AnythingPOI
Projects
Ongoing 2026 research

AnythingPOI

A fused, confidence-scored point-of-interest dataset combining OpenStreetMap and Overture Maps Foundation data at national scale — published as GeoParquet and PMTiles.

Python PyOsmium DuckDB H3 Shapely Pandas Tippecanoe GeoParquet PMTiles OpenStreetMap Overture Maps Wikidata MapLibre Live Demo
23M+ POIs published
6 countries
503k cross-source matches
ODbL open licence

Point of interest data underpins navigation, urban analysis, accessibility research, commercial intelligence, and geospatial AI training. Yet no single open source covers all POIs comprehensively. OpenStreetMap (OSM) provides community-verified, hand-tagged data with strong geographic fidelity; Overture Maps Foundation supplies commercial-scale coverage with rich attribute depth. Each fills gaps the other leaves. Used naively together, however, they produce duplicates, conflicting records, and uneven confidence — the same café appearing under slightly different names and coordinates in both sources.

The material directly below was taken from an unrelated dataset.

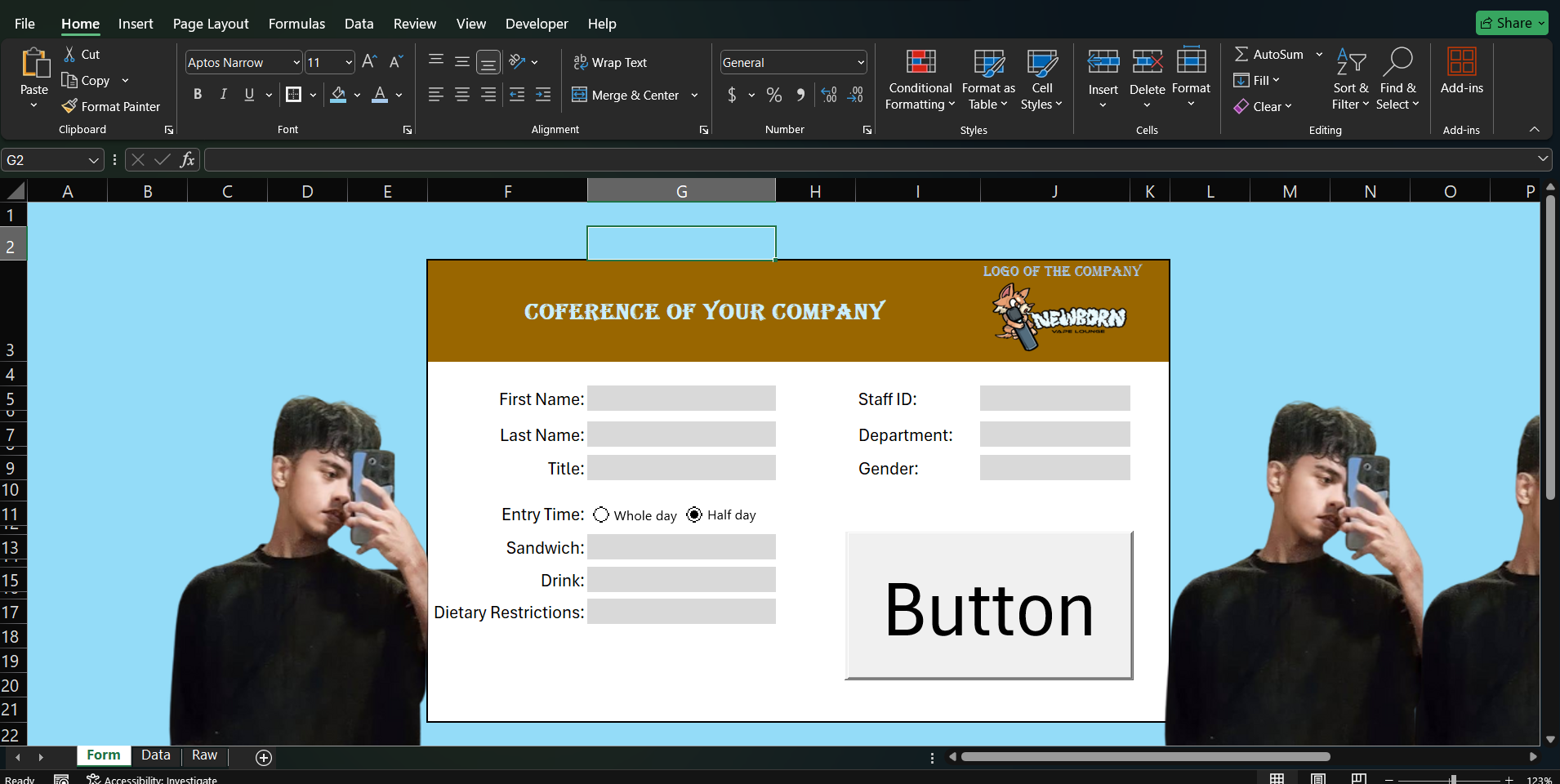The width and height of the screenshot is (1560, 784).
Task: Click the First Name input field
Action: pos(681,399)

AnythingPOI resolves this through a reproducible five-stage pipeline that fuses both sources into a single, deduplicated, confidence-scored national dataset. The first release — Aurora v0.1 (April 2026) — covers six countries and more than 23 million POIs.

Five-Stage Pipeline

1. Ingestion

OSM data is downloaded as compressed PBF files from Geofabrik and parsed with PyOsmium. Only named features are retained; highway, waterway, and landuse geometries are rejected. Polygon features are converted to centroids via Shapely.

Overture data is queried directly from S3 using DuckDB’s httpfs extension, with bounding-box filters pushed to the Parquet layer to avoid unnecessary data transfer.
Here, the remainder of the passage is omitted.